En las noches distraemos la desgracia de salir todos los días a producir montañas de dinero para otro, al frente de una pantalla plana de 48 pulgadas que pagamos, «sin sentirla», con el recibo de la luz y que nos da un sorbo de alivio al dibujarnos un imaginario en el que ya no somos pobres, sino pertenecientes a una clase media, que no sabemos bien dónde comienza ni de qué forma es clasificada. Los fines de semana caminamos los centros comerciales con la seguridad que ofrece una tarjeta de crédito. Lo debemos todo, qué importa, vivimos «bien». En Creeps, en Beers, en Wok o en Andrés Carnes de Res nadie se siente pobre.
Nosotros, los pobres, somos culpables. Somos honestos, es cierto. También competentes, creativos y luchadores, aun así, permitimos que una gran empresa nos pague limosnas, nos irrespete los tiempos de descanso y nos compre con prebendas ridículas. Somos culpables, también, porque si tenemos un negocio propio, somos desleales al momento de competir con nuestro vecino, regalamos nuestro trabajo con tal de ganar una venta, qué más da, si mañana estamos en quiebra por esa decisión.
… representan una reducida minoría que encontró una forma económica y política de controlarnos: El miedo a morir de hambre, el miedo a seguir hundidos en la pobreza. Somos culpables por vivir arrodillados y resignados a la obediencia.
Somos la inmensa mayoría, es cierto. Sin embargo aprendimos a callar y decidimos dejar nuestro destino en manos de ellos, los de siempre: los Lleras, los Santos, los Santo Domingo, los Ardila Lulle, los López y otros cuantos poderosos, que igual representan una reducida minoría que encontró una forma económica y política de controlarnos: El miedo a morir de hambre, el miedo a seguir hundidos en la pobreza. Somos culpables por vivir arrodillados y resignados a la obediencia. Somos la inmensa mayoría, acostumbrados desde chicos a que la lucha es la base de la esperanza, pero cuando debemos reaccionar masivamente no lo hacemos, preferimos el confort que ofrece un Smart tv que el desespero de una sociedad que sabe y que desea un cambio, pero que es incapaz de movilizarse por un sueño colectivo. Somos culpables cuando permitimos que a causa de nuestra ignorancia, aquellos que se hacen llamar doctores –sin serlo– nos deslumbren con espejos y promesas de ciudades futuristas, cuando estamos anclados en el subdesarrollo, cuando permitimos que ellos –los elegidos– diseñen, desde un escritorio, nuestro destino o saqueen el erario, para que ellos puedan seguir siendo, de esta manera, cada vez más ricos.

## Extracto de registros
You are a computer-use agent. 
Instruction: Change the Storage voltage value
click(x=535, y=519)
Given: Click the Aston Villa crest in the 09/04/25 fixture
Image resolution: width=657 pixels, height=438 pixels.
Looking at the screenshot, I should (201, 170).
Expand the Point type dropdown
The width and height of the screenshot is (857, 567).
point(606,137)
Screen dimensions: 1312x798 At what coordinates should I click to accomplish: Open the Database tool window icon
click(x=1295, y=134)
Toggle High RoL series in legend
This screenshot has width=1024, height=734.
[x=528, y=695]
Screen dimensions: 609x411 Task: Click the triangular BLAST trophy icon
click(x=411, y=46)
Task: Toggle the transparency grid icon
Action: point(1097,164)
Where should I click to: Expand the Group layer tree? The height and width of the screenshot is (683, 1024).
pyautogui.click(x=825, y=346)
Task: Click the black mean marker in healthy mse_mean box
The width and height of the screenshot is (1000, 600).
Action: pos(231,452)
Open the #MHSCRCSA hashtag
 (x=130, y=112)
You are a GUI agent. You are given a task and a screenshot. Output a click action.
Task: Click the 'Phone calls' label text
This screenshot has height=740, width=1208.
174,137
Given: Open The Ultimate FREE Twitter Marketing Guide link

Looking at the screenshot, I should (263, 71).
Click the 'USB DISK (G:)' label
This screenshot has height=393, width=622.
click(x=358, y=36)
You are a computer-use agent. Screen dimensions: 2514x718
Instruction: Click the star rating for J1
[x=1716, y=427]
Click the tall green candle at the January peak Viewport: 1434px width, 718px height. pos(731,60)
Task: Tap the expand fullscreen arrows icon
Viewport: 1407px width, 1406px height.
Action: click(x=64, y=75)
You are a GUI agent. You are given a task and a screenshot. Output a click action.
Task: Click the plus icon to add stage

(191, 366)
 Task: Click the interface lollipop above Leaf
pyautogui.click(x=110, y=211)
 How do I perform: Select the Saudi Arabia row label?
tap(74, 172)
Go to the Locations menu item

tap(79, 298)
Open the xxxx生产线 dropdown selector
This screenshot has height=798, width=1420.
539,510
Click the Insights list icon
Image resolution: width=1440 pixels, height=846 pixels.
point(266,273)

## Detalle de tarea
Copia sin cambios el fragmento del texto sobre la pobreza que va desde «Nosotros, los pobres, somos» hasta «por esa decisión.», ambos incluidos. Para esto no hacen falta los registros.

## Respuesta
Nosotros, los pobres, somos culpables. Somos honestos, es cierto. También competentes, creativos y luchadores, aun así, permitimos que una gran empresa nos pague limosnas, nos irrespete los tiempos de descanso y nos compre con prebendas ridículas. Somos culpables, también, porque si tenemos un negocio propio, somos desleales al momento de competir con nuestro vecino, regalamos nuestro trabajo con tal de ganar una venta, qué más da, si mañana estamos en quiebra por esa decisión.